Thursday, December 26, 2013

SAT on Insider Trading and the Role of the Compliance Officer

A couple of years ago, we had discussed the order of SEBI’s adjudicating officer imposing a penalty of Rs. 5 lakhs (Rs. 0.5 million) on the compliance officer of Satyam Computer Services Limited. We had noted that this imposed a somewhat unduly onerous obligation on compliance officers and wondered “whether a different outcome would ensue if the compliance officer in Satyam’s case were to go on appeal”.

As it happens, the compliance officer did prefer an appeal but a different outcome did not ensue, as earlier this week the Securities Appellate Tribunal passed an order confirming the findings of SEBI’s adjudicating officer. The background to the role of the compliance officer under the SEBI (Prohibition of Insider Trading) Regulations, 1992 (the “PIT Regulations”) and the more detailed facts of the case are set out in the previous post discussing SEBI’s order. To summarise, the primary issue is whether the compliance officer had a duty to close the trading window in Satyam’s shares, which he failed to discharge. On December 6, 2008, the compliance officer was informed by the chairman of the company about the potential acquisition of two other companies. On December 13, 2008, notices were sent to the board members scheduling a meeting on December 16, 2008 to discuss the acquisition proposal. In this background, SAT notes:

15. Short question, therefore, to be considered herein is, whether information relating to acquisition of two infrastructure companies by Satyam disclosed by Chairman Mr. Ramalinga Raju to appellant on December 6, 2008 was a price sensitive information warranting closure of trading window by appellant as Compliance Officer and if so, for failing to close the trading window when in possession of such price sensitive information, whether, imposition of penalty of ` 5 lac upon appellant is justified?

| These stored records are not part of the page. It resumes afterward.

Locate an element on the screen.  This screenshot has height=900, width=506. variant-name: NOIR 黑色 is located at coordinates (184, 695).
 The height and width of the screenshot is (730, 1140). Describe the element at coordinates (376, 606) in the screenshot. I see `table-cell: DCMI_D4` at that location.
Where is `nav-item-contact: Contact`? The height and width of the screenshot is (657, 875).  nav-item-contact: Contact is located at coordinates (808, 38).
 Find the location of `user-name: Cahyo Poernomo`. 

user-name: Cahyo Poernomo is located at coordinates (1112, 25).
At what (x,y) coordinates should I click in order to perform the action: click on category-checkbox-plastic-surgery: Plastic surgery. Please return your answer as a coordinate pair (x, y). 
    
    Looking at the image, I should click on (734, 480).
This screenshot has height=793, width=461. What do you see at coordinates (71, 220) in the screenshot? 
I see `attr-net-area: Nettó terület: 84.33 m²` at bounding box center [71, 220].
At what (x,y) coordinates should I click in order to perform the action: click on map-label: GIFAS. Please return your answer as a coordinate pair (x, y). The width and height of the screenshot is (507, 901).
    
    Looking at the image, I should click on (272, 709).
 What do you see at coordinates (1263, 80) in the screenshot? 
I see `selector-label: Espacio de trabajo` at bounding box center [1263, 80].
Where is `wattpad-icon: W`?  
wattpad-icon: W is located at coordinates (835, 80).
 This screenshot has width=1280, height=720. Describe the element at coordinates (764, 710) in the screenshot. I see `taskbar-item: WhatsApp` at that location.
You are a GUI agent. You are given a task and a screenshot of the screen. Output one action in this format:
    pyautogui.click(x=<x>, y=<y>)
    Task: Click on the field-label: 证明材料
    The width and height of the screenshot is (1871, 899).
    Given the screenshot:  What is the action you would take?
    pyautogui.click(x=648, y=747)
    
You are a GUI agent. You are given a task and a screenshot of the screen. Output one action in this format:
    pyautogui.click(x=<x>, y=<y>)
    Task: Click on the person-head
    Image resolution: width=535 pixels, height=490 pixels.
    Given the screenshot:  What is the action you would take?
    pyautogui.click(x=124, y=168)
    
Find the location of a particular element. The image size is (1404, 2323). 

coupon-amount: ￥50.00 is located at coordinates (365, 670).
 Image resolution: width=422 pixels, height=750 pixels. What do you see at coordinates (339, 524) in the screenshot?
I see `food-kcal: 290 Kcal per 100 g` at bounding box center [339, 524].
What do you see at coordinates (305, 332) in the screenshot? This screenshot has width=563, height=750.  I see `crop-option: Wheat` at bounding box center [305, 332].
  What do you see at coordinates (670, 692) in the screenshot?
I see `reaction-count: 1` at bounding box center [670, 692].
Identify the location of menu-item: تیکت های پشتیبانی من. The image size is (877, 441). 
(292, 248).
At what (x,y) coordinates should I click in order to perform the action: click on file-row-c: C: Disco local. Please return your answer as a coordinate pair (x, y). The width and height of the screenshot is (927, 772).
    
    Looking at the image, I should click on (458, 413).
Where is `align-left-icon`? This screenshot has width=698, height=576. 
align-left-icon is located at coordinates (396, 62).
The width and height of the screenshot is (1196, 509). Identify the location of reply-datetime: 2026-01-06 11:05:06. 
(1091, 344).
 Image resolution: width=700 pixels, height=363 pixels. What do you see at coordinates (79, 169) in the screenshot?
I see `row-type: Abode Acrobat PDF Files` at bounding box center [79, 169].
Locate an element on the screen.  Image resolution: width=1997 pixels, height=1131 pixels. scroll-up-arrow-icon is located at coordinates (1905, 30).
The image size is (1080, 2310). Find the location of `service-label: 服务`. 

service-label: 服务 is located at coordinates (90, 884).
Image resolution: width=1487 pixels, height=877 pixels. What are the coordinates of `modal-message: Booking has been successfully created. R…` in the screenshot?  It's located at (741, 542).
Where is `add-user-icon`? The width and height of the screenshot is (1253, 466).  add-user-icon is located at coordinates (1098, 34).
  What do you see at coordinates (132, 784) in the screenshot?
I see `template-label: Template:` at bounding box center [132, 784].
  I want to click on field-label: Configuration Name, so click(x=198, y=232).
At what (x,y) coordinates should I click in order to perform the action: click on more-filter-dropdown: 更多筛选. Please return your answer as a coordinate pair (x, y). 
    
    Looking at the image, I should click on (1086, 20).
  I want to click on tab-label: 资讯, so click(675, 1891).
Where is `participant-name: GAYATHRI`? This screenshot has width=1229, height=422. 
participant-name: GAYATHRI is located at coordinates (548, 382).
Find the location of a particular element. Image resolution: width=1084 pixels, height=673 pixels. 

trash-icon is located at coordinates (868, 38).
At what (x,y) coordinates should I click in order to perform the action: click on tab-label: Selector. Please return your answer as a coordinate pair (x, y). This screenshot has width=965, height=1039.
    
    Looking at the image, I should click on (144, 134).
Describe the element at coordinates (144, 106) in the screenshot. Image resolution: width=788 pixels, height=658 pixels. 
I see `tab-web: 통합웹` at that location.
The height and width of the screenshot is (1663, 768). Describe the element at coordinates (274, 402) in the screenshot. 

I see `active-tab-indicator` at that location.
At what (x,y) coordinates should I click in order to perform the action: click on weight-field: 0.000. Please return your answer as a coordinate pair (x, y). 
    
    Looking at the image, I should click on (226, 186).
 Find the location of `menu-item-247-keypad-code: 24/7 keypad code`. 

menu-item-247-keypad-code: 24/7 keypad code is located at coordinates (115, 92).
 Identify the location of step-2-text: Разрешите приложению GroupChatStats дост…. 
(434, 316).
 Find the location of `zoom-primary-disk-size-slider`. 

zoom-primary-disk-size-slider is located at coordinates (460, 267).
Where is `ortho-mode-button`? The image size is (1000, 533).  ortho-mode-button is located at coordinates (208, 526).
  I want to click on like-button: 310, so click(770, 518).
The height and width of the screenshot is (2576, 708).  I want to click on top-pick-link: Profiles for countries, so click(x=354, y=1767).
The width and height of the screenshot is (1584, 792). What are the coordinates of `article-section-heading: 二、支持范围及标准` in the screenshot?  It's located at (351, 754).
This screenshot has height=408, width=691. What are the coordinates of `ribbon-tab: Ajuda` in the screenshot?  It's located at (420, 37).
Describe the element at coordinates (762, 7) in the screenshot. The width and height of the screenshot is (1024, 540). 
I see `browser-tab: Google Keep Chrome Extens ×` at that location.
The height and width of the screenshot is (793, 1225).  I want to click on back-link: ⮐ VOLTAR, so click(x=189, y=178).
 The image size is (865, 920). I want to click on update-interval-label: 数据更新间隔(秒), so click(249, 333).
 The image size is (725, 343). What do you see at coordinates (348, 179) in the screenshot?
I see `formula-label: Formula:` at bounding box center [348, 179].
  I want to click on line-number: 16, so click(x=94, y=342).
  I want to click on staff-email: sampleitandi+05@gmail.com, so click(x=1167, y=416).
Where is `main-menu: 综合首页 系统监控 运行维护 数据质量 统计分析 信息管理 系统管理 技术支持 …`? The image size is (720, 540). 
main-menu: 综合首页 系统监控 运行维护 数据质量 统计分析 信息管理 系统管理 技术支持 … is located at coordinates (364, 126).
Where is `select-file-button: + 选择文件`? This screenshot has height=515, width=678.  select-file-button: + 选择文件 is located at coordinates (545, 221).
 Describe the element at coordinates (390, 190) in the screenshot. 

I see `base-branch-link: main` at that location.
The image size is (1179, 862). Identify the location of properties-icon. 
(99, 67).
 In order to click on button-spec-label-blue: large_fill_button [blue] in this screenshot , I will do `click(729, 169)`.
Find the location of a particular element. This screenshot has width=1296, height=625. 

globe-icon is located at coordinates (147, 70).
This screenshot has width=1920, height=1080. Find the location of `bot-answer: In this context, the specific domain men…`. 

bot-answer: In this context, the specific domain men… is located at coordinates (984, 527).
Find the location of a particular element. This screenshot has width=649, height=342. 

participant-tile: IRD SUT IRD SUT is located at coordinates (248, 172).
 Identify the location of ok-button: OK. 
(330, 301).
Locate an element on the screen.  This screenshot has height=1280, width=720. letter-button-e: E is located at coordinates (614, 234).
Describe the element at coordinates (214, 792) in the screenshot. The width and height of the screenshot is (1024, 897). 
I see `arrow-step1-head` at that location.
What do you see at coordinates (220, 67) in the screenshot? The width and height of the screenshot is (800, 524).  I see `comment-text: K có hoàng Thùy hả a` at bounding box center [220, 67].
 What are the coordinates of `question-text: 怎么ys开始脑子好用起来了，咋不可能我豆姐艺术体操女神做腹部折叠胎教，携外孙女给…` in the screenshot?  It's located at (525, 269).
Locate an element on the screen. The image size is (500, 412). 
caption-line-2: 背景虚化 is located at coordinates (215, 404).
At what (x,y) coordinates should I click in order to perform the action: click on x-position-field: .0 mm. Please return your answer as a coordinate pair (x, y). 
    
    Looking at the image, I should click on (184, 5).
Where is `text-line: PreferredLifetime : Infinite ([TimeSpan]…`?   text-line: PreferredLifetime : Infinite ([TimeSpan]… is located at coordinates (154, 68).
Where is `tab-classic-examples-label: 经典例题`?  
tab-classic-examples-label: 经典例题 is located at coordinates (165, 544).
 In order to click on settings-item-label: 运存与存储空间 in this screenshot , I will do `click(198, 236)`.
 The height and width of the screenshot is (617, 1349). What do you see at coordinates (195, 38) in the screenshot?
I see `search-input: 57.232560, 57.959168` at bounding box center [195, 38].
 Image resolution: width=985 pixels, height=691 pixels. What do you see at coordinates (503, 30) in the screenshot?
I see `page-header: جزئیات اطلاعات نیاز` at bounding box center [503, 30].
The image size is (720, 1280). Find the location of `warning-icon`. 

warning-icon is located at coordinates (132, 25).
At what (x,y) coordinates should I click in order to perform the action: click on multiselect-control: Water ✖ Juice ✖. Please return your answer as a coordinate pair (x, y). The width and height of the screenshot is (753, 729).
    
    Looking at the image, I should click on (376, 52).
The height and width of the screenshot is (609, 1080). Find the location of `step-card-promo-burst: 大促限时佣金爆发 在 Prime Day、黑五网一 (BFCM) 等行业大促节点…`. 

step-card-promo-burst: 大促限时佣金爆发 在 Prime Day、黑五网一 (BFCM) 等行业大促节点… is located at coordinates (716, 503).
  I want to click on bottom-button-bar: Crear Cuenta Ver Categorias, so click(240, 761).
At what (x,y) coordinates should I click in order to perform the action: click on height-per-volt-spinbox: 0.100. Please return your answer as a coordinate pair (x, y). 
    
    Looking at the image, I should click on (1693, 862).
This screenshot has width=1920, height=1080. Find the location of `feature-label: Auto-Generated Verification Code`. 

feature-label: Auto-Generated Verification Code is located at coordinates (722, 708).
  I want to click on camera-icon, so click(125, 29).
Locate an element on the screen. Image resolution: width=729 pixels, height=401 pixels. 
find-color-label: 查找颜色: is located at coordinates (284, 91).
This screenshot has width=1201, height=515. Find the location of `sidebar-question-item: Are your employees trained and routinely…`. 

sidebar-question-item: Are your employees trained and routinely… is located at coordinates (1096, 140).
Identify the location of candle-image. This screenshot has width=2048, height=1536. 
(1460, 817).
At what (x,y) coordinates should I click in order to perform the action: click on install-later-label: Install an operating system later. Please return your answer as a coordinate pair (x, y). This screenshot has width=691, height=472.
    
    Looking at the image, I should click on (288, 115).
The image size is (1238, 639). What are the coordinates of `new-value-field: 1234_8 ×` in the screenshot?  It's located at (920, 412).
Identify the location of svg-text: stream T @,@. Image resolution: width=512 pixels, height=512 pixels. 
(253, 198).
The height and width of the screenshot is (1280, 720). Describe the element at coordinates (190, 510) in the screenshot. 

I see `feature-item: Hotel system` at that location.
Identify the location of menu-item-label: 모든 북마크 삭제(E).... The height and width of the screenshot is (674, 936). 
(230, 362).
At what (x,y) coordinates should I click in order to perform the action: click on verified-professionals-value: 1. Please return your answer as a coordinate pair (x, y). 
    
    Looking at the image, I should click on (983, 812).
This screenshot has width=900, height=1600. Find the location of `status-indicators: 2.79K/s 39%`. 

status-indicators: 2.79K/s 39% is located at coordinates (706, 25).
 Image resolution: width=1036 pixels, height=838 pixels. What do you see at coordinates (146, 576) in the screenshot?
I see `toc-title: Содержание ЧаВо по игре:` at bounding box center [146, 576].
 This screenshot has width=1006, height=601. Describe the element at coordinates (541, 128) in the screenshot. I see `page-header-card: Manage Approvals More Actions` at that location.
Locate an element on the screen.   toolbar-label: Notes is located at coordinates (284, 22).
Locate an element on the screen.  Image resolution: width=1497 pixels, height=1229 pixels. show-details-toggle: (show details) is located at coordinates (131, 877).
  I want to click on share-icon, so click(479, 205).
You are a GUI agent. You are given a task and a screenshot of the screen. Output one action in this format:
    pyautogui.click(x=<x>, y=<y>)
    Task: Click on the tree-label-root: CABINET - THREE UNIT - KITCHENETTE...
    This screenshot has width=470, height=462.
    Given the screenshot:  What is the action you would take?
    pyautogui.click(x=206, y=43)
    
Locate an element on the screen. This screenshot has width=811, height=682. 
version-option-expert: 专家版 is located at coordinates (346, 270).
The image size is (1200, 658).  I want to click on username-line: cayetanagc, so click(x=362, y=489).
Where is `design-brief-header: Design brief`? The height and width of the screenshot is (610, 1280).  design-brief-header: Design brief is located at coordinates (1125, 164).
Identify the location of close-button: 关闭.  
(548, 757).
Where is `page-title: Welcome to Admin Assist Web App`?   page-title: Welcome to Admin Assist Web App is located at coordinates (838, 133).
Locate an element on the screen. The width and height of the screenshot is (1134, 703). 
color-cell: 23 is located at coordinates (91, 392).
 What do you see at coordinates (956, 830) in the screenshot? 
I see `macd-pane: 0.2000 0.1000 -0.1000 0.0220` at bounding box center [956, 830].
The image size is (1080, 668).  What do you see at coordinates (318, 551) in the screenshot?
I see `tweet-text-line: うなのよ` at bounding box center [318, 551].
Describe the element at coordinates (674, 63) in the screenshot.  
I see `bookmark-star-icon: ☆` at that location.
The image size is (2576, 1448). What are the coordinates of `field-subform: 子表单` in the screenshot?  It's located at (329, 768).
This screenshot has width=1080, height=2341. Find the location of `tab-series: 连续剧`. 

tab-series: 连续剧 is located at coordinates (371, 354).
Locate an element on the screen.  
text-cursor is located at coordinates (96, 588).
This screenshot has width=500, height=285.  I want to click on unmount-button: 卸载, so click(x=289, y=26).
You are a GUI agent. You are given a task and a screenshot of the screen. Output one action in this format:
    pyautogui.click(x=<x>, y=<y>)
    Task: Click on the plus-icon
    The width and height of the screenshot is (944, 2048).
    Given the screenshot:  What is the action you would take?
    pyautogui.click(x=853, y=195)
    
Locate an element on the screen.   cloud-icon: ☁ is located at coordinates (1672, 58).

The SAT found an obligation on the compliance officer to close the trading window on December 6, 2008 upon receipt of information regarding the fact that the company was considering the acquisition proposal. This was despite the premature nature of the proposal, which was only tentative at that stage and was yet to be considered by the board, which may or may not have approved the proposal at the scheduled board meeting. SAT states:

18. … Model Code contained in PIT Regulations further requires Compliance Officer to keep the trading window closed during the period when information referred to in para 3.2.3 is unpublished. Object of keeping the trading window closed under para 3.2.3 of Model Code in addition to prohibition contained in regulation 3 of PIT Regulations is to doubly ensure that directors/officers and designated employees of the Company do not misuse ‘Price Sensitive Information’ and trade in securities of the Company while in possession of such unpublished price sensitive information. Therefore, Compliance Officer is mandatorily obliged under Model Code to keep the trading window closed when in possession of price sensitive information specified in para 3.2.3 of Mode Code. If Compliance Officer fails to close the trading window inspite of being in possession of price sensitive information, then he would be violating PIT Regulations. In such a case, whether any employee/director by taking undue advantage has traded in securities of that company or not, Compliance Officer would be liable for violating PIT Regulations.

The onerous nature of responsibilities imposed by SEBI have been confirmed by the SAT, which therefore requires careful consideration of situations in which compliance officers must act in order to close the trading window so as to not fall afoul of their obligations under the PIT Regulations.

1 comment:

vswami said...

Offhand: Ref.the concluding para- The caution rightly given for future conduct of a 'compliance officer' of any company is, in the context herein, confined/addressed to the governing SEBI rules. To extend the same rationale / logic, there appears to be no rhyme or reason why the view taken should not be regarded and made a serious note of , as sufficient caution, also to any officer or other person appointed/assigned / entrusted by a company, with the duties and responsibilities statutorily attached to / expected to be discharged as a 'Secretary', whatever be his designation. To put it differently, the point to be noted is, - in a case where cause of action arises by reason or as a consequence of dereliction of duties by company secretary (in-house or external), he should be imp-leaded as a necessary party to dispute / litigation.